OUTLOOK FOR 2008: His cap figures is $3.9 million for 2008 and he'll be one of the starting cornerbacks.
PHILLIP BUCHANON (Starter, CB)
STATISTICS: 63 tackles, 3 interceptions, 11 passes defensed.
ANALYSIS: For perhaps the first time in a while, Buchanon lived up to his first-round pick billing. The full offseason in the defensive system allowed Buchanon to free himself of past failures, as he started the season as the third cornerback to Barber and Brian Kelly. But when Kelly's groin flared up, Buchanon slipped into the starting lineup and didn't give up the job. His biggest play of the year had to be his interception in the end zone against St. Louis in Week 3, an acrobatic catch that signaled a shift in that game's momentum. He's a better tackler than advertised and remained a consistent force on defense, and a lack of consistency had been a chief criticism of Buchanon throughout his career.
OUTLOOK FOR 2008: It will be interesting to see if the Bucs anoint Buchanon the starter opposite Kelly or make them compete. Both are in the final years of their contracts, but Buchanon is considerably younger than Kelly, and in that way has more upside. Buchanon is set to count $3.45 million against the salary cap in 2008.
JERMAINE PHILLIPS (starter, SS)
STATISTICS: 120 tackles 1 sack, 4 interceptions, 8 passes defensed.
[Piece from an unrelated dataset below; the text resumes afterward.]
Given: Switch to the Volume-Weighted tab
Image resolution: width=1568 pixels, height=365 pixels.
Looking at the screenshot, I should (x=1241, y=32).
ANALYSIS: A year after everyone wanted Phillips out of the starting lineup, it's hard to look at the 2007 defense's success without him in it. Phillips obviously benefited from the re-hiring of secondary coach Raheem Morris more than anyone else in the position group. He returned to playing with instinct, physicality and punishment. He established that early in the season with a perfect blitz and sack of Seattle's Matt Hasselbeck in the opener. What impressed me was how his coverage skills returned. He led the team in interceptions and didn't give up many plays deep, unlike 2006.
OUTLOOK FOR 2008: The key for Phillips is to show that he can play at that level in consecutive years, and not odd-numbered years (you may remember that he had a fine year in 2005 under then-secondary coach Mike Tomlin, now in Pittsburgh). If he does, the Bucs will have to show Phillips some financial love. He's set to count $2.587 million against the salary cap.
TANARD JACKSON (Starter, FS)
STATISTICS: 78 tackles, 2 interceptions, 12 passes defensed.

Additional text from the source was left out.